1987年。このアルバムを評価する人は、コメントがだいたい同じになる。サウンドはデビュー当初のクイーンズライチが80年代のジューダス・プリーストをやっている感じで、ボーカルのミッドナイトはクイーンズライチのジェフ・テイトと比較される。今でもオープニング曲の「ヴァルハラ」と「クイーン・オブ・ザ・マスカレード」がラジオでよくかかる。ハイトーンのボーカルを擁し、あまりにもオーソドックスなヘビーメタルをやられると、評価が高くなるのは当然だ。メンバー全員が光沢のある金属色の仮面をかぶっている。アメリカのバンドでありながら歌詞は北欧神話等に題材を取り、マノウォー、サバタージ、ヴァージン・スティールと同じ感性を持っていると言える。
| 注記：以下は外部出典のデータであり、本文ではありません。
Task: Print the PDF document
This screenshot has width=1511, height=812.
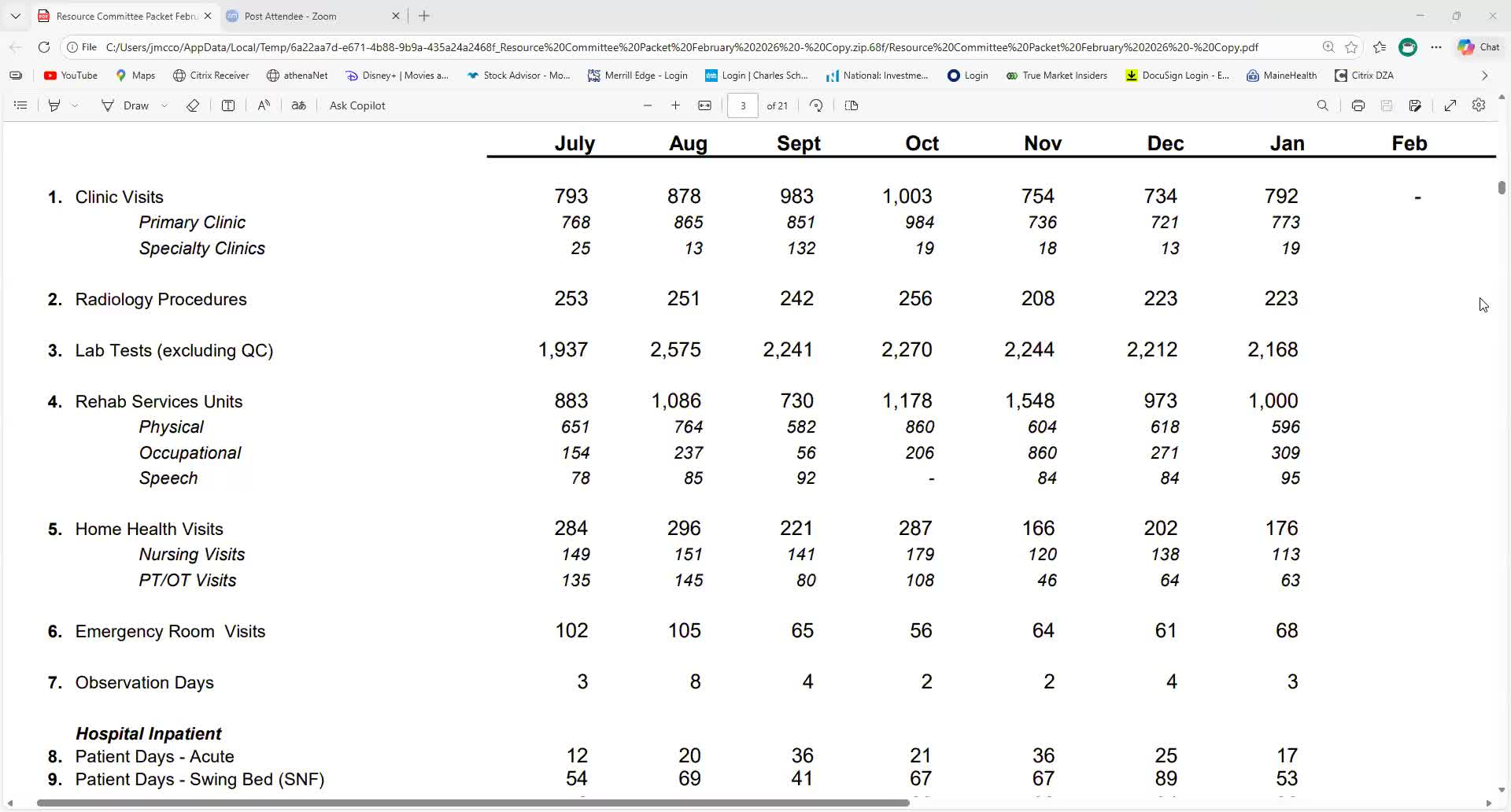Action: [x=1358, y=105]
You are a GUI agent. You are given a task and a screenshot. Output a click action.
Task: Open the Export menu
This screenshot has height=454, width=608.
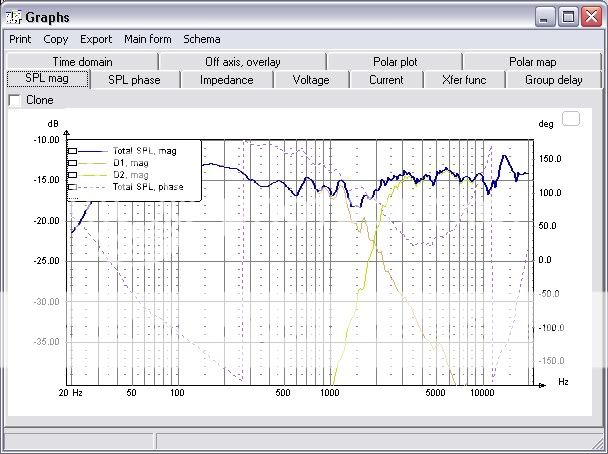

1988年。曲数も時間も増え、飾り気のない伝統的なヘビーメタルが堪能できる。キーボードの使い方もアコースティックギターの導入も、素晴らしい音楽の前ではささいなことだ。
1991年。ギターが1人減り4人編成になった。サウンドが大きく変化し、ブルースやロックン・ロールを大幅に取り入れた泥臭いアメリカン・ハードロック。女性バックコーラスも3人いる。ボーカルの歌い方はレッド・ツェッペリンのロバート・プラントに似ている。クリムゾン・グローリーがわざわざやるようなサウンドではなく、他のバンド群に埋もれてしまう。ファンが求める音楽をやる必要はない。しかし、なぜこうした音楽をやるのかという答えがサウンドの中に必要だ。それが希薄だった。
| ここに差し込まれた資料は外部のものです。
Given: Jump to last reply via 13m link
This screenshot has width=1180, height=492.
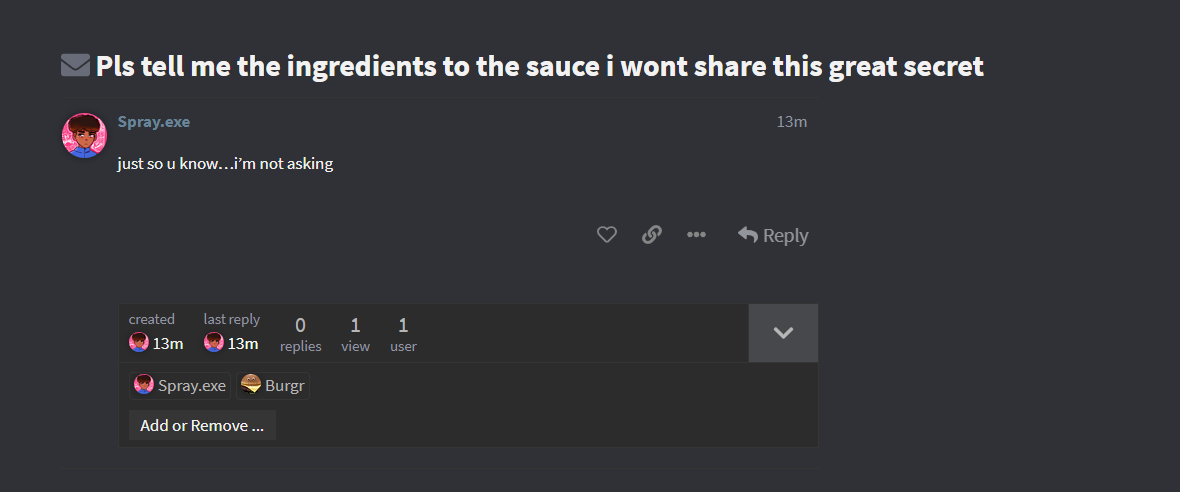Looking at the screenshot, I should (x=243, y=344).
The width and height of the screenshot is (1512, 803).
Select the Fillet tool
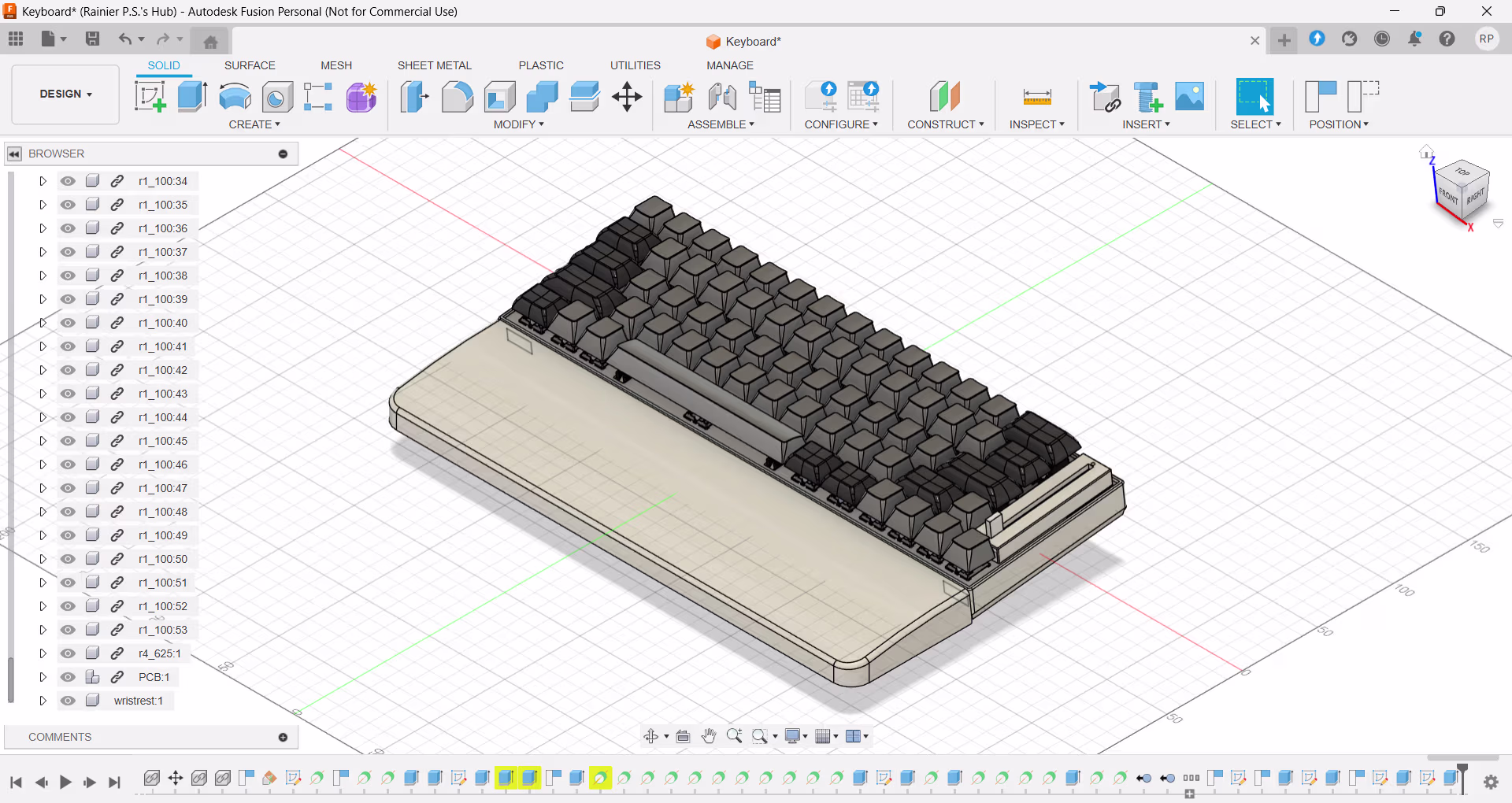pos(457,97)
1999年。ボーカルとドラムが交代。やっている音楽の方向が違うだけで、本質的には前作と同じ問題をはらんでいる。デビュー当時ほど正統なヘビーメタルをやっているわけではないが、少なくとも、ハードロックでもヘビーロックでもない、ごく一般的なイメージのヘビーメタルをやっている。ボーカルはジューダス・プリーストの2人に近くなった。日本盤にはボーナストラックで「クリムゾン・グローリー」と「トランセンデンス」の中の1曲ずつをライブで収録してあり、これが皮肉にも「デビュー当時はすごかった」と認識させてしまう。